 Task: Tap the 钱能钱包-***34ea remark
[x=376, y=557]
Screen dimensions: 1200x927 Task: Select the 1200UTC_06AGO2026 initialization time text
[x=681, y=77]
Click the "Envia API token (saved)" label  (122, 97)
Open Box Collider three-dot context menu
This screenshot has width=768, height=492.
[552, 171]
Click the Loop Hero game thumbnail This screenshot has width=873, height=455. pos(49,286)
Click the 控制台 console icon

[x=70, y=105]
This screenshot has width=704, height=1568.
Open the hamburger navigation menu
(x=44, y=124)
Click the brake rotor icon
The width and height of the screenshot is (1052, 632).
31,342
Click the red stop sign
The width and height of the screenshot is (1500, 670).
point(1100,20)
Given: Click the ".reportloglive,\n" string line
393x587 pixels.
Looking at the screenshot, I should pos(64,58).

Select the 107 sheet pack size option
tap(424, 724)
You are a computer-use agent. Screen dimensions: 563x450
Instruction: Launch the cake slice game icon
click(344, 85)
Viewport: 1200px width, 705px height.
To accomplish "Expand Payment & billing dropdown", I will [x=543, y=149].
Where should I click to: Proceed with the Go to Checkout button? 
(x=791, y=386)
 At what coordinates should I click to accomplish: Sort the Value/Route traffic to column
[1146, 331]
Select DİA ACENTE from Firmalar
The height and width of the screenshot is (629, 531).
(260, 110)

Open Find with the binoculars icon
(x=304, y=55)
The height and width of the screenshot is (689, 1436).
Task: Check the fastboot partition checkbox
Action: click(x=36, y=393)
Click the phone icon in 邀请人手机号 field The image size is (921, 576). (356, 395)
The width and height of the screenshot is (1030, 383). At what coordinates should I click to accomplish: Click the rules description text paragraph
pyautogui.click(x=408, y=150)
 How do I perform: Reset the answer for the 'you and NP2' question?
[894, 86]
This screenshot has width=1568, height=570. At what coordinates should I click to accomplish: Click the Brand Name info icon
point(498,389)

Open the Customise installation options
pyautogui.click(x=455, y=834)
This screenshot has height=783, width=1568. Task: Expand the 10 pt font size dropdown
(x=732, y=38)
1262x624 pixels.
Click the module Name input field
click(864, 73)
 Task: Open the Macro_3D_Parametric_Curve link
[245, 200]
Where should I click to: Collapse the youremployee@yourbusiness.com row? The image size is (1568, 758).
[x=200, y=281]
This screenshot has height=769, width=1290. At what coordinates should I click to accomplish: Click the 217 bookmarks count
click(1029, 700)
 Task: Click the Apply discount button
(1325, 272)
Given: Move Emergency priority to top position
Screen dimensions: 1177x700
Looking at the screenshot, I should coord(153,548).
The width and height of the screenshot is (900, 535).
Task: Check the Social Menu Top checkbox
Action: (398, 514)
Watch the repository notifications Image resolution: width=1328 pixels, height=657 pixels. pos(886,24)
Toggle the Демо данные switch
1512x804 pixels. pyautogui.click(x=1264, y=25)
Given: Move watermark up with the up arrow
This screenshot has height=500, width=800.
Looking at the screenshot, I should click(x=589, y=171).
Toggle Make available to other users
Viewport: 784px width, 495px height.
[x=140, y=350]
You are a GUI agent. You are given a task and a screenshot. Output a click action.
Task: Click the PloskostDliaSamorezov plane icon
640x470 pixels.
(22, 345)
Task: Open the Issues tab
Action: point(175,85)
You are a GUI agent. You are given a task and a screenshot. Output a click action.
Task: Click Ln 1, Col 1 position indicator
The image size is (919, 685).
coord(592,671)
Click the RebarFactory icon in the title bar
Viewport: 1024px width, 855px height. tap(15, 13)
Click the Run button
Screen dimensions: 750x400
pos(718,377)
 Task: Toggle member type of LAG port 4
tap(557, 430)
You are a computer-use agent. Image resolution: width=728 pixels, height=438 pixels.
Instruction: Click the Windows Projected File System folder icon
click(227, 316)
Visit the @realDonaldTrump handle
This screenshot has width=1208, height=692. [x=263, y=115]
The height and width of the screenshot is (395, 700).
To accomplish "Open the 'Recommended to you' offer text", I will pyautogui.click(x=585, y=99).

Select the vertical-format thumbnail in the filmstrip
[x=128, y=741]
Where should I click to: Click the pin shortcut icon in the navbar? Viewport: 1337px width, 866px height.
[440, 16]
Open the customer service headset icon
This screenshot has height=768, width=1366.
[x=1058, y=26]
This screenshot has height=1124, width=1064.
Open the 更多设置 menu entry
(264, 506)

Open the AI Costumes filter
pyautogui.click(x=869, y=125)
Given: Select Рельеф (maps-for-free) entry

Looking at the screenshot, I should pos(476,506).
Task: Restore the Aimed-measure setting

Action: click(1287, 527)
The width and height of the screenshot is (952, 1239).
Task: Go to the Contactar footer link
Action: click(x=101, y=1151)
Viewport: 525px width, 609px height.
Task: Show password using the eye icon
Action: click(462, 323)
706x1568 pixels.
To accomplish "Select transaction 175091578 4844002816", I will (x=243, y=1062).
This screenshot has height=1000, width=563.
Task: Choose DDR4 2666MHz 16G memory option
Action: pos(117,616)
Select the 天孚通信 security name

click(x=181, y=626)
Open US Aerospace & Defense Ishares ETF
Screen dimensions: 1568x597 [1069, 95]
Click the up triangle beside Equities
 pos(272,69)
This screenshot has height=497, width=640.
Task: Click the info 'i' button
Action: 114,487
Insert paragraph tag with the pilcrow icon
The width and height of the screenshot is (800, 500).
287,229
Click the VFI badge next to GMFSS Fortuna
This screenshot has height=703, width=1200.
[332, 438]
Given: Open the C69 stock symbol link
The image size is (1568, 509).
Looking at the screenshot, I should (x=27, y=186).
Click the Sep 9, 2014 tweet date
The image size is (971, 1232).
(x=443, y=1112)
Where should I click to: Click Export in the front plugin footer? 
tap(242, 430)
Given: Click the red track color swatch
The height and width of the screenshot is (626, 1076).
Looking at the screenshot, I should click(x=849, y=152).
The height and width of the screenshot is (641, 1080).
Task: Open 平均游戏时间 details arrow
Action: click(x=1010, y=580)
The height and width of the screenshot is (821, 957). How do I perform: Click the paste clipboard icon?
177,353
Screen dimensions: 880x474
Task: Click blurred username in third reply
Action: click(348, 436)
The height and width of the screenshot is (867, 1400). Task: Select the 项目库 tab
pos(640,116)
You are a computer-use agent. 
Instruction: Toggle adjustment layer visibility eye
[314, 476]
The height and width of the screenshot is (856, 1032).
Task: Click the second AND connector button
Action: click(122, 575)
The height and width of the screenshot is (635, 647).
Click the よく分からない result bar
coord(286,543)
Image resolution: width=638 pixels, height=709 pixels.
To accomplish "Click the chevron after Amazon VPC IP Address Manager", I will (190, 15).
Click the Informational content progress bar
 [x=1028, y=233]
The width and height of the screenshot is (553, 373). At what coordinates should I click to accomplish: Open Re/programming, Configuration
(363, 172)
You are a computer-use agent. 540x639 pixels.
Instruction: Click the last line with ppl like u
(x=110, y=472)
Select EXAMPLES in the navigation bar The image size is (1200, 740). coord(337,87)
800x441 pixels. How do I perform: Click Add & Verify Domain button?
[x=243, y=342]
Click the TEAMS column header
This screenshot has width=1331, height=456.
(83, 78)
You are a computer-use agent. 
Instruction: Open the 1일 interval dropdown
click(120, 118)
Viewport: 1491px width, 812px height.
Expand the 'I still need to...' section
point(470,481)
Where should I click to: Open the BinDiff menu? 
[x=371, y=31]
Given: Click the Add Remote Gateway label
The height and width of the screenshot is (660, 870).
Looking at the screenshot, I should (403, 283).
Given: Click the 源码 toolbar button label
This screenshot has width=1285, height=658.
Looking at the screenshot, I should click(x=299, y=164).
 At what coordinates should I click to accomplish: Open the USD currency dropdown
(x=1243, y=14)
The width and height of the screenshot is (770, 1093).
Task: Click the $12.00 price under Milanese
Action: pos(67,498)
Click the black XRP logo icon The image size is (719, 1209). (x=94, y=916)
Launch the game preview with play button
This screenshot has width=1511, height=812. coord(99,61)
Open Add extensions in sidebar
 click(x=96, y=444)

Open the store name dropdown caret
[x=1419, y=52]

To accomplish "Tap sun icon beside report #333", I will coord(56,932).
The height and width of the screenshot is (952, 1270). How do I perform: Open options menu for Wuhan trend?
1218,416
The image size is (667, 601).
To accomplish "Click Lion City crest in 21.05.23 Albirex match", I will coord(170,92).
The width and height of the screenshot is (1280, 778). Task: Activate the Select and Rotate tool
◆ ◆ ◆ ◆ ◆ ◆ ◆
◆ To do ◆
Pull every line with the string "label" out of the material.

◆ Result of the exercise ◆
Click the "Envia API token (saved)" label  (122, 97)
Given: Click the Add Remote Gateway label
Given: Click the 源码 toolbar button label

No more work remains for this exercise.